Nous sommes également très impliqués dans l'écosystème, pas simplement autour du plateau de Saclay, mais d'une façon générale en France. Nous travaillons à créer des entreprises issues de notre R&D, telle Zinium, qui essaie de trouver des solutions innovantes utilisant le zinc, un métal beaucoup plus disponible que le lithium, pour la fabrication des batteries. Mais nous avons aussi créé Store & Forecast, qui vend dans le monde entier des prestations liées à l'optimisation des systèmes de stockage à partir d'algorithmes de prévision : il s'agit d'utiliser au mieux les batteries qui sont installées dans les réseaux, soit au moment de la charge, soit au moment de la décharge. Je pourrais multiplier les exemples. Tout cela pour dire que notre R&D est vraiment très industrielle.

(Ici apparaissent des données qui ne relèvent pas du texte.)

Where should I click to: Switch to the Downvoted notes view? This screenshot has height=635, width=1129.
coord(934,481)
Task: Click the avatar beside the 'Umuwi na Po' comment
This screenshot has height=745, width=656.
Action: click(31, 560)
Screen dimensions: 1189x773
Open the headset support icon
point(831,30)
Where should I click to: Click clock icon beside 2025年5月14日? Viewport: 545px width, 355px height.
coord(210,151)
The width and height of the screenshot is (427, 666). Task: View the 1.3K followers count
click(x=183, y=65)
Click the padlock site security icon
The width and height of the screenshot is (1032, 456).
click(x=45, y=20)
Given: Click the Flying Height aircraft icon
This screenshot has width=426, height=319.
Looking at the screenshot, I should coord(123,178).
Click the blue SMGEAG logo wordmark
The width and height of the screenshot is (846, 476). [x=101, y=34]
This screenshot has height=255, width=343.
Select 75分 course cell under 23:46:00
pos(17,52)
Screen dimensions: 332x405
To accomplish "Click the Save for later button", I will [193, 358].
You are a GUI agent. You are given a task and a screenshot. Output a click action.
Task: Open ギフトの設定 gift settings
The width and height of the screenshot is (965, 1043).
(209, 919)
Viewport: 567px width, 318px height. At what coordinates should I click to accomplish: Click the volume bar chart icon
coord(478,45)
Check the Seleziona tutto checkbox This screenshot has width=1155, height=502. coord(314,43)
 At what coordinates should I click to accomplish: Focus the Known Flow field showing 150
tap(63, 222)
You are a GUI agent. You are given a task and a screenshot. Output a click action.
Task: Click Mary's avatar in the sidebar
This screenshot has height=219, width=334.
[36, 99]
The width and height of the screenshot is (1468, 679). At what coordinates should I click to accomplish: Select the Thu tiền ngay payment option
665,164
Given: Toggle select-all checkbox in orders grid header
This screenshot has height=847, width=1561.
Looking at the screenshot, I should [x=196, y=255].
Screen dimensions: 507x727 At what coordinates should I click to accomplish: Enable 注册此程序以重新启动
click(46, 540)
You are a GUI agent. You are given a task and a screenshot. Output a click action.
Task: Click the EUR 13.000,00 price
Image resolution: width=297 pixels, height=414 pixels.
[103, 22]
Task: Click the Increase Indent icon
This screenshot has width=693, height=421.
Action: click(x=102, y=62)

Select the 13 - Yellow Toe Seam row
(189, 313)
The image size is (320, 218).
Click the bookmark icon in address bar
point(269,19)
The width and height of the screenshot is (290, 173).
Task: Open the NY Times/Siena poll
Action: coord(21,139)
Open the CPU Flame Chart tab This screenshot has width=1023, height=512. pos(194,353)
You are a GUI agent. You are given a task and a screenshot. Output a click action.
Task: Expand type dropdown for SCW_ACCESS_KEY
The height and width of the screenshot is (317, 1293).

Parallèlement, un tiers du financement des équipes de R&D, soit environ 200 millions par an, n'a pas de relation directe avec les métiers, parce que nous estimons que pour anticiper un avenir à plus long terme, il faut que de l'argent soit piloté au siège d'EDF, et pas simplement dans des applications commerciales de court et moyen termes. Voilà pourquoi nous nous consacrons à des études plus en amont, par exemple sur les réacteurs nucléaires qui permettront de ne plus produire de déchets, projet qui prend évidemment du temps, et auquel nous travaillons étroitement avec Orano et le CEA. Voilà un autre exemple d'une priorité de notre R&D – laquelle est toutefois financée sur fonds propres.

J'en viens à l'utilisation de Linky et des réseaux intelligents, sujet évidemment très important. Nous avons d'ores et déjà lancé des offres qui sont disponibles, enrichies, pour les 10 millions de Français équipés de Linky – voire plus, parce que 10 millions, c'était le nombre atteint dans les premiers jours d'avril, et que nous installons 30 000 ou 35 000 compteurs chaque jour.

Nous avons d'ores et déjà lancé des offres qui permettent au consommateur d'être plus efficace en matière de consommation d'électricité : d'abord, en fin année dernière, Vert Électrique et Vert Électrique Week-end ; ensuite E.quilibre, logiciel gratuitement disponible sur les ordinateurs et les smartphones, qui permet, notamment à partir des informations de Linky, de connaître sa consommation en direct, avec un renouvellement fréquent. Cela ne concerne évidemment que celui qui le souhaite – il n'y aura d'intrusion sans acquiescement très clair de la part du consommateur.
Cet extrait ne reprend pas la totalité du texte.